Here is the lalalalalalalalalalala response to the AIG bonuses from the administration:
"People are not sitting around their kitchen tables thinking about AIG," Axelrod said. "They are thinking about their own jobs."
Wow. That is a lot of cognitive dissonance, given that President Obama himself said that people were "right to be angry, I'm angry," over the bonuses. Are people angry, or don't they care? Depends on if you are listening to President Obama or to his senior advisors, I guess.
Look, people are angry about their jobs, and their health care, and they are taking out that anger on the bonuses. It is a fairly simple causality chain that should be obvious to any political observer:
- People are pissed about the economy being in a recession, because it makes their lives worse.
- People blame Wall Street for the recession. They are right to do this--it ain't a secret who caused the problems we face.

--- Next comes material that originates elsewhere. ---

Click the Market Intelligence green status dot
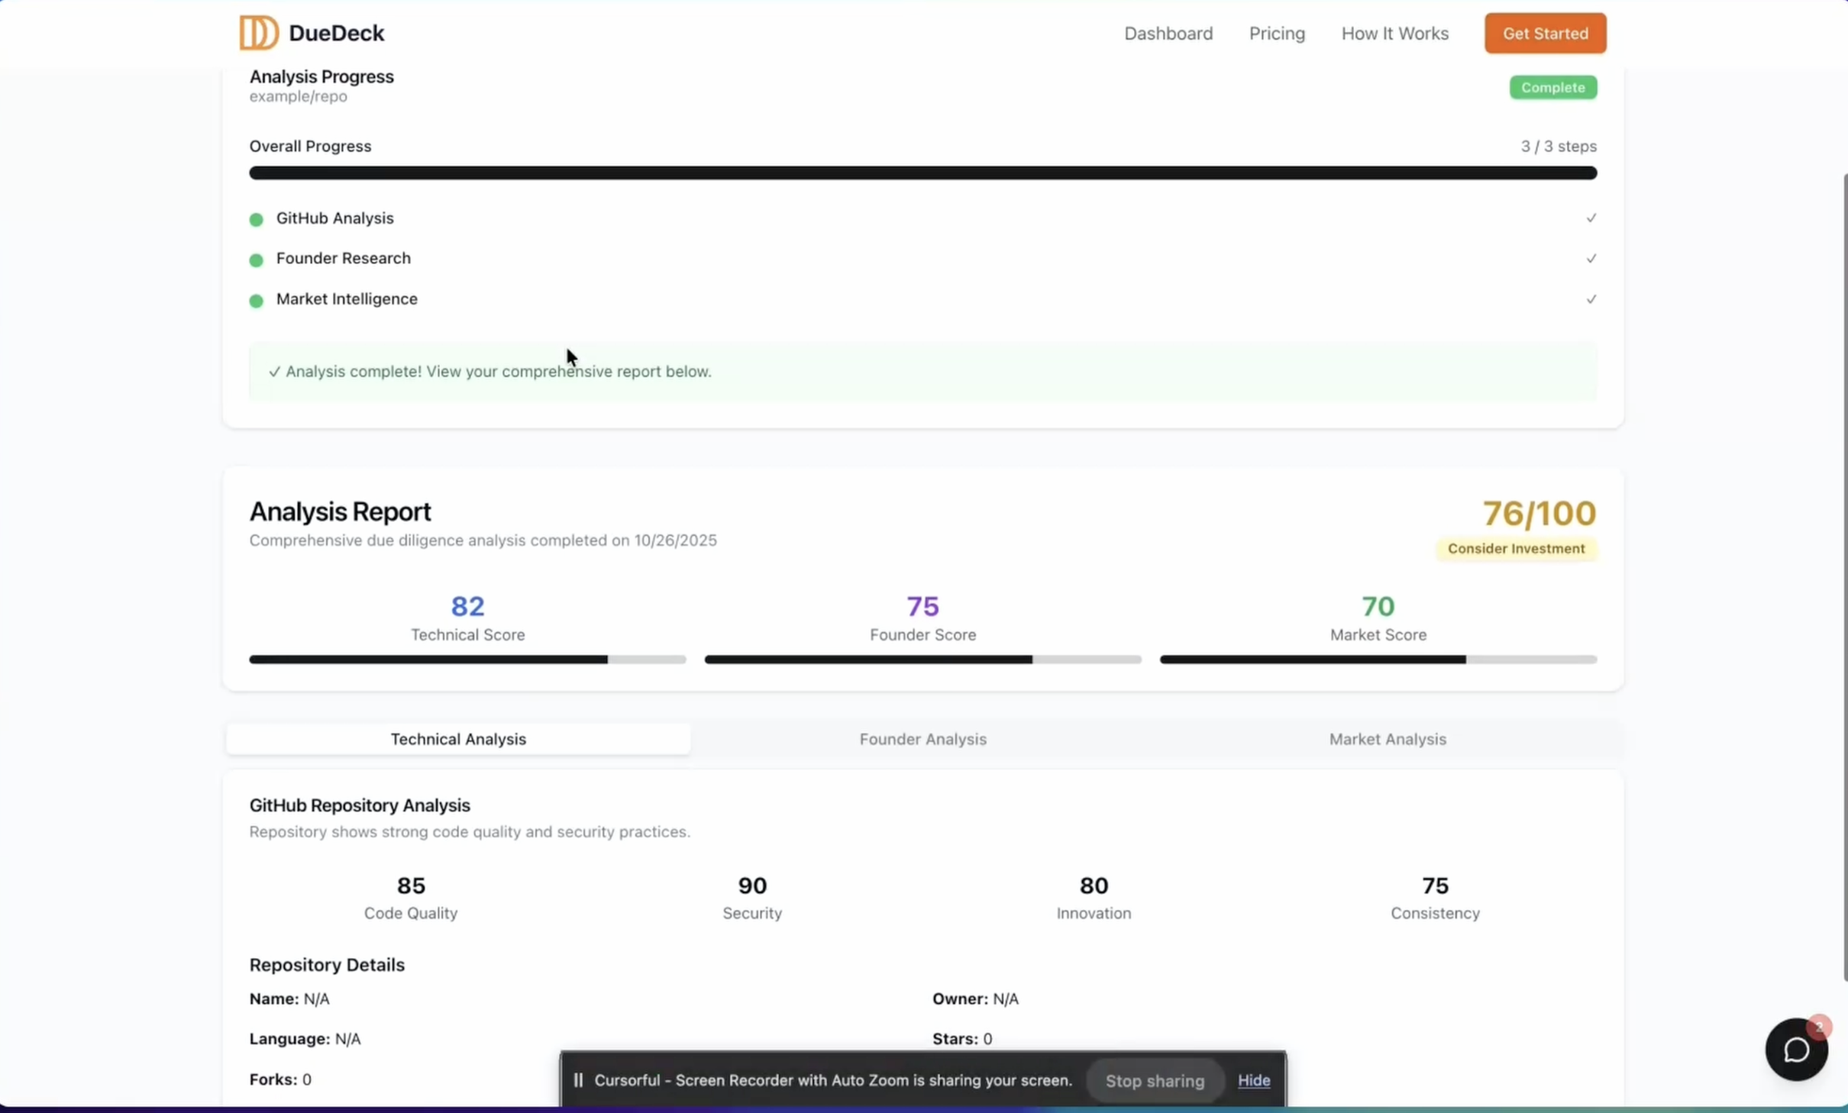The image size is (1848, 1113). 257,301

- People don't like that, to fix the recession, more government money is being spent on Wall Street than on average Americans.

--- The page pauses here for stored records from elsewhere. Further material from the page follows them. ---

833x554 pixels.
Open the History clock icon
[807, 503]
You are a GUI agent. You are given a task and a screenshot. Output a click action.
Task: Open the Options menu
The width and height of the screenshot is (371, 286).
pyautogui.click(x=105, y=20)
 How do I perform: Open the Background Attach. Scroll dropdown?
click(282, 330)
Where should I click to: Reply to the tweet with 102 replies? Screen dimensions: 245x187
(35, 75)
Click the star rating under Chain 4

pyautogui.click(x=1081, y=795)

- When Wall Street grows even richer as a result of the bailout, but the lives of average Americans are only getting worse despite the bailout, then it makes most people really, really, really fucking angry.
Americans aren't mad at the bonuses in and of themselves. Americans are angry about the bonuses because they are angry about the recession. Because they are angry at Wall Street. Because they are angry at the bailout. The specific anger at the bonuses is just a vehicle for other, broader anger right now. To not recognize this is an extraordinary level of tone-deafness. There is a direct, obvious connection between anger over the bonuses and people being worried about their jobs.
As much as many political observers like to think otherwise, people are not dumb. Right now, Americans can quickly draw a connection between their economic condition and people on Wall Street getting rich. If you think that people are sitting around saying "I am worried about my job, so I wish people would stop talking about Wall Street getting rich, because I see no connection between the two whatsoever," then you are just blind. Worse, you have basically turned into the same people who defended the Bush administration for losing $12 billion in cash in Iraq, because supposedly that wasn't really much money.
Americans are pissed about the bonuses because they are pissed about the recession. Because they are pissed at Wall Street. Because they are pissed a a bailout they were told was necessary, but that only seems to helping make the rich get richer. If that isn't obvious to you, it should be. Democrats and progressives are screwed if we don't catch this populist wave.